INSTRUCTION: Find each row that contains the word "image" and copy that row out in full.

INPUT MATERIAL:
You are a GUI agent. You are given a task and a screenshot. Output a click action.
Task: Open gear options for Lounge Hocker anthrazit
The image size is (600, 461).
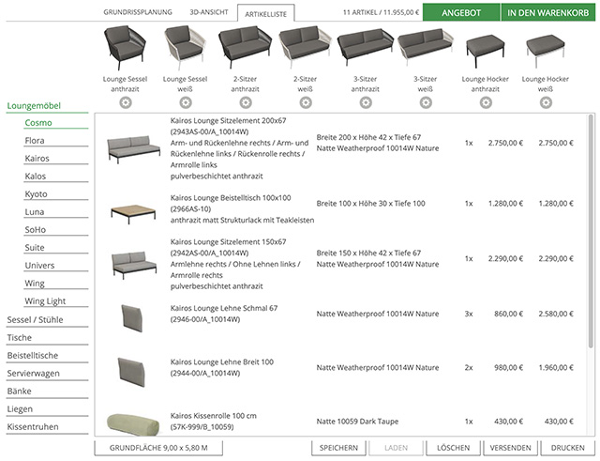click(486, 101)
---
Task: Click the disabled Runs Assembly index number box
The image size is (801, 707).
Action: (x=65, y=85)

FULL OUTPUT:
The image size is (600, 461).
The image size is (801, 707).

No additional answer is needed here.